If it’s an office that can be closed off, that’s one thing. Shut the door and out of sight, out of mind. But a great big eyesore of a desk in the middle of the dining room or whatever, that will make her angry any time she looks at it. It will be a strain on the relationship whether she gets the anger out by nagging about it or whether she just suppresses it.
If a screen works, then that might be a good solution, but mostly those have a real feeling of impermanence. I wouldn’t be happy with a mess behind a screen in my place.
My husband is naturally much messier than I am and apt to keep clutter. My husband isn’t in IT, but he is an amateur magician and he has all kinds of props, card decks, assorted clutter that he actually does use.
When we lived in a house, he had his own office and I just shut the door and ignored it. But we decided to move to a 1 bedroom condo to save money. I agreed to do it under the condition that he couldn’t keep any of his messes out in the open. He has a closet that can be as messy as he wants. He has a cabinet that, so long as it can be closed, it can hold as much clutter and junk as he wants, in any order. He has two big drawers in a shared desk, also as cluttered as he wants. If any of these spaces get filled up and then stuff starts accumulating outside them, well, it’s time for him to unclutter the drawers/cabinet.
Maybe you think I’m mean for forcing him to keep his clutter boxed up. Maybe I am, but it really does keep the peace in the household in a way that me letting him take over a corner of one of the few rooms we have and spreading his junk to be an eyesore and me just ignoring it wouldn’t.
I don’t think that people need to keep their projects out in the open when they’re not working on them. Not if you’re dealing with as little space as we have. If necessary, have a project file/box and tidy everything up when you’re done working for the day and then get it out when you’re working again. I sew/quilt and I clean up and put my sewing machine away every time I work. It’s just messy to do otherwise.

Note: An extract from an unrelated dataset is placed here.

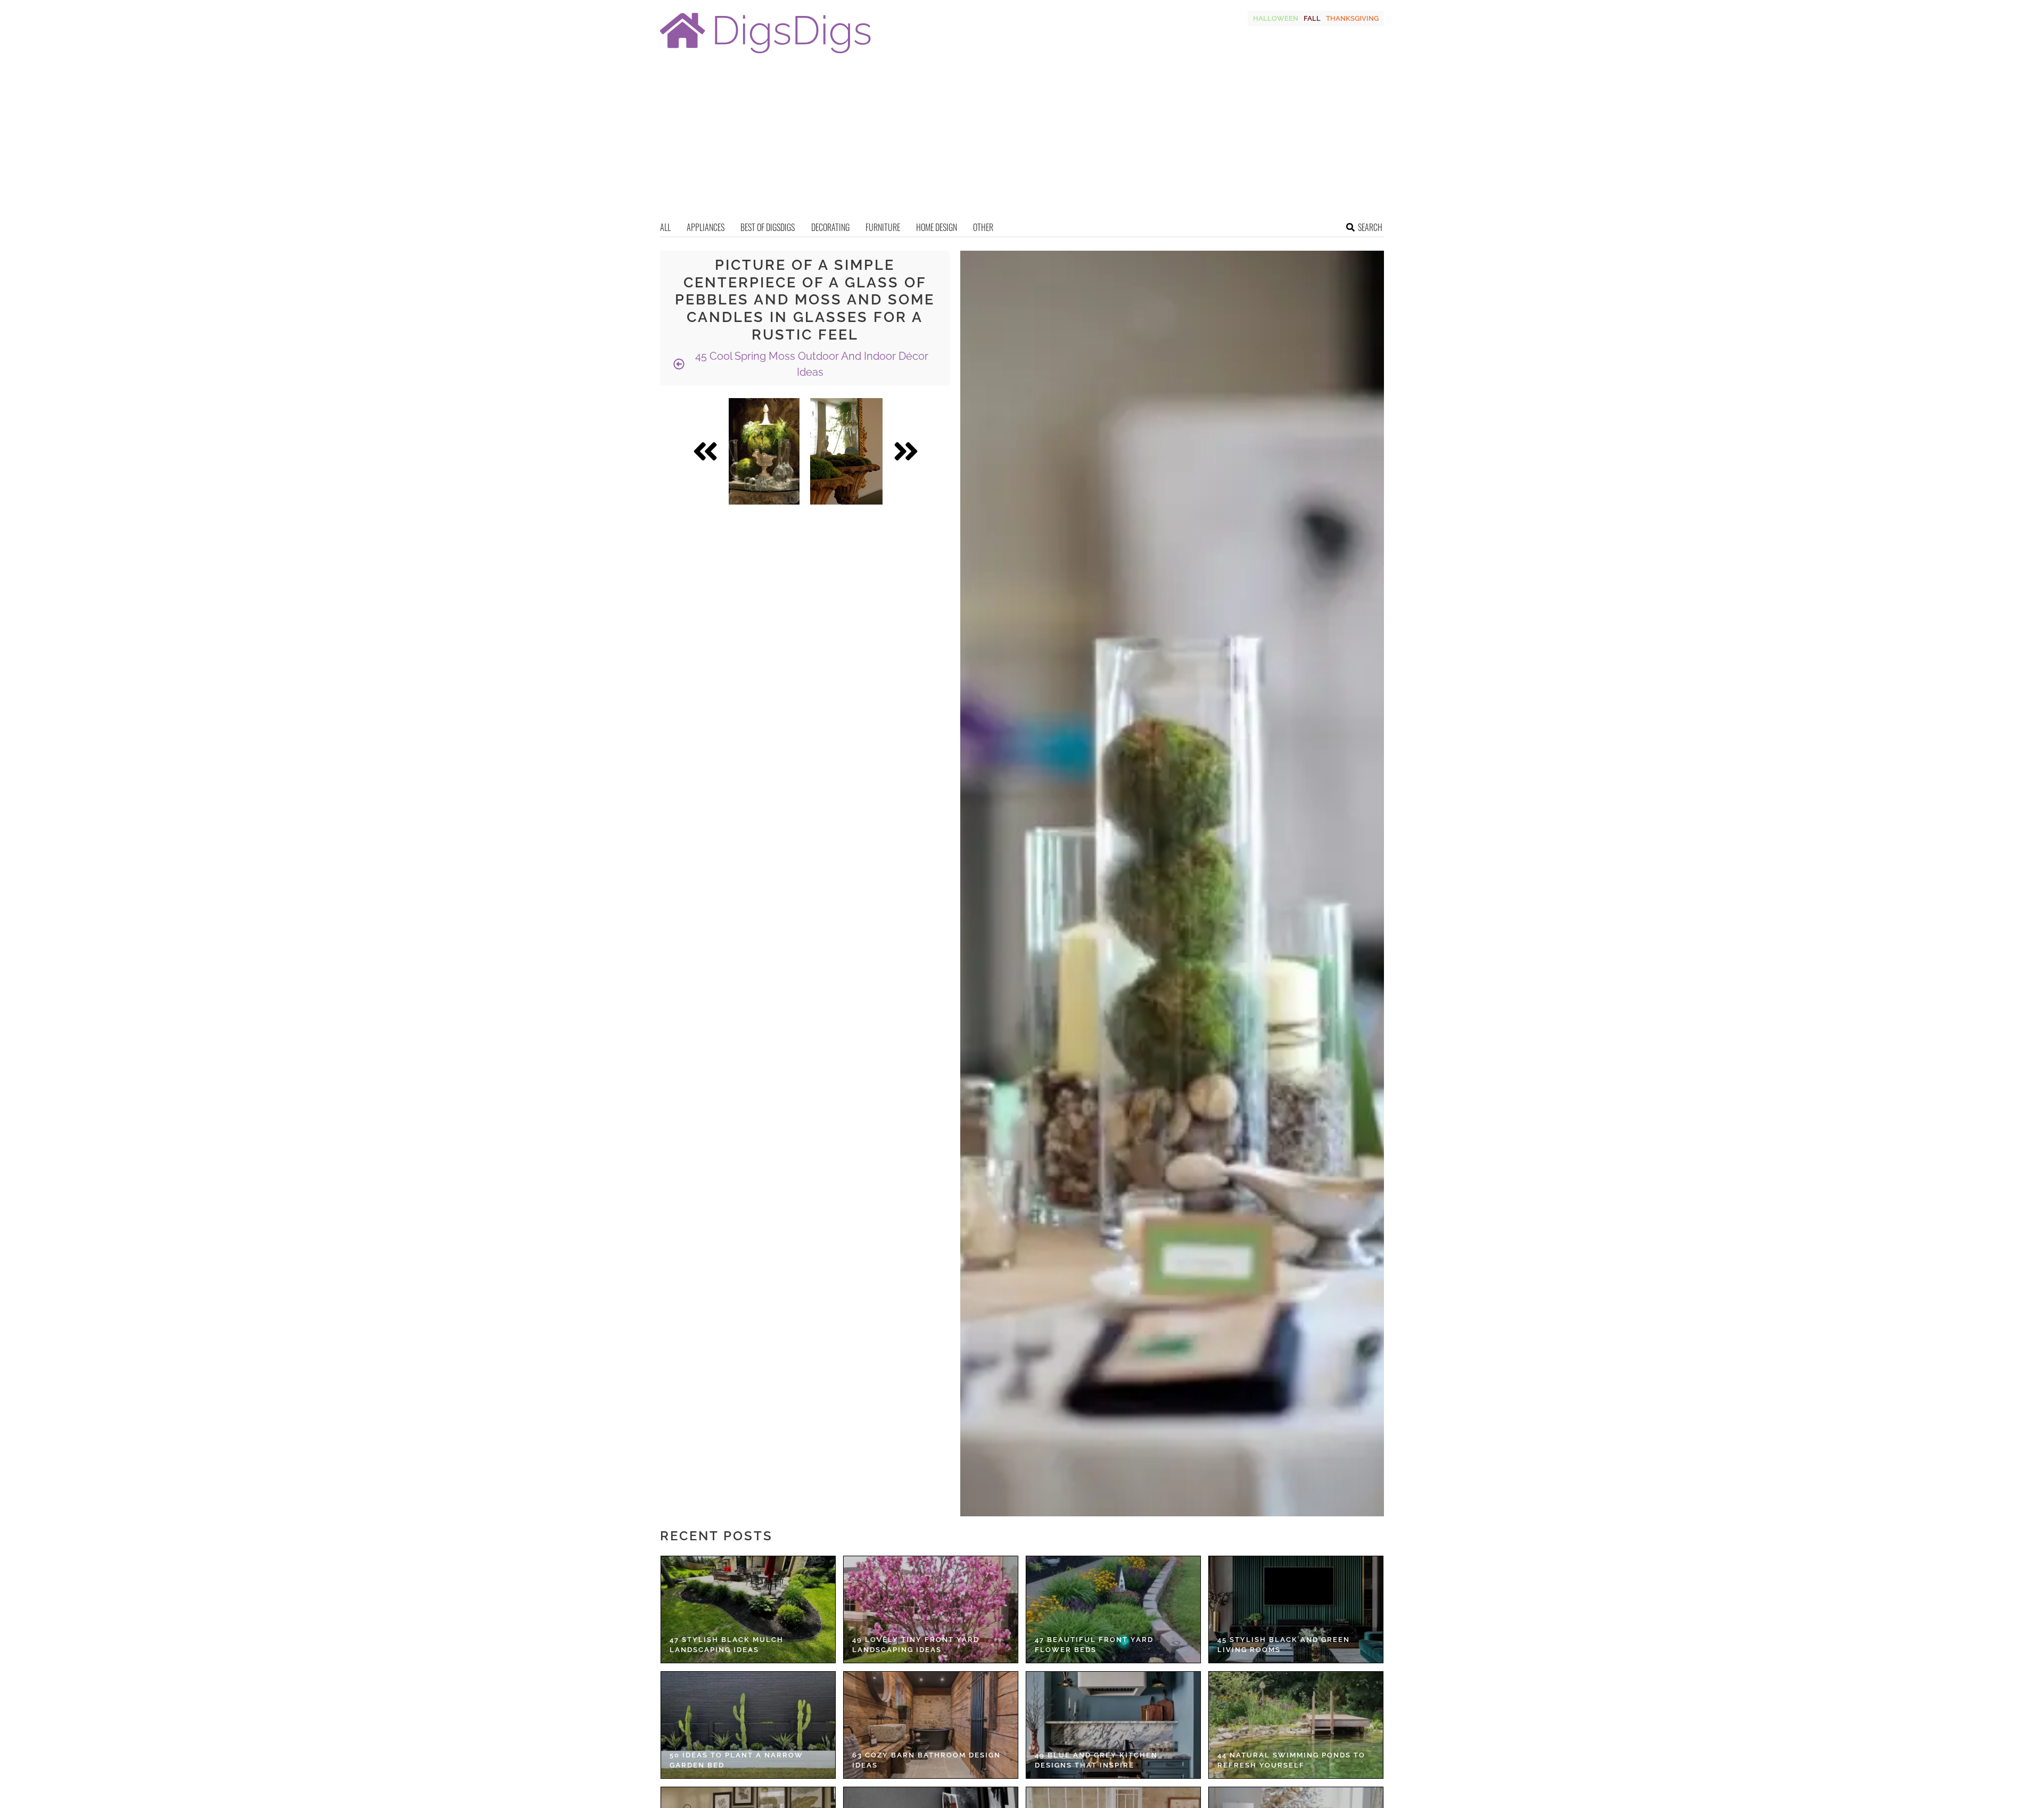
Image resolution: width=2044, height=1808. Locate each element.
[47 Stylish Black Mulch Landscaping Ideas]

Posted by Amber - 10/06/2009
Has anyone mentioned a roll top desk yet? It sounds like one of those would be ideal.
Posted by Steve - 10/07/2009
As Erin said, it’s his desk, his space, everyone has their own way of doing things. How would you feel if he suggested that your stuff was tooo tidy and wanted to mess it all up? I agree with Amber, something like a roll top desk where you can put a lid over the mess would be ideal – it serves your purpose of hiding the mess away whilst serving his purpose of keeping the desk as he wants it. No arguments, it’s win/win! I have also seen one set of friends who had a custom lid made for a table. It sits over the main surface hiding all the junk when company comes round. Best of luck for what ever solution you come to!
Posted by Montse - 10/12/2009
Hello all,
Many thanks to unclutterer.com for publishing my email and for their advices. Lot of thanks also to all of you for giving your opinion and sincere thoughts on the matter.
I wrote that letter to unclutterer.com looking for solutions and you have provided me with a philosophical view: a letting be attitude. It has opened my mind to let him go and to respect his space, as long as he does not conquer my space with his clutter. He can have his desk cluttered with things (or organized in his way), but whenever his things widespread from his desk to my desk (which has happened quite frequently in the last months), then it’s time to purge.
WE have also reached an agreement. Time for purging has also been established when we know guests are coming.
We cannot close the door or put a screen to hide a room which is central to our existence and where many of our guests come to see pictures on the computer, etc.
So, he agrees to clean his desk more often as he has recognized that many of the things he has are useless.
Talking is the key to understanding each other’s needs.
I’ve understood his ways and he has understood mine. We have to cope to each others way of living, and whenever a thing dislikes the other, then we will try to eliminate/control/improve it.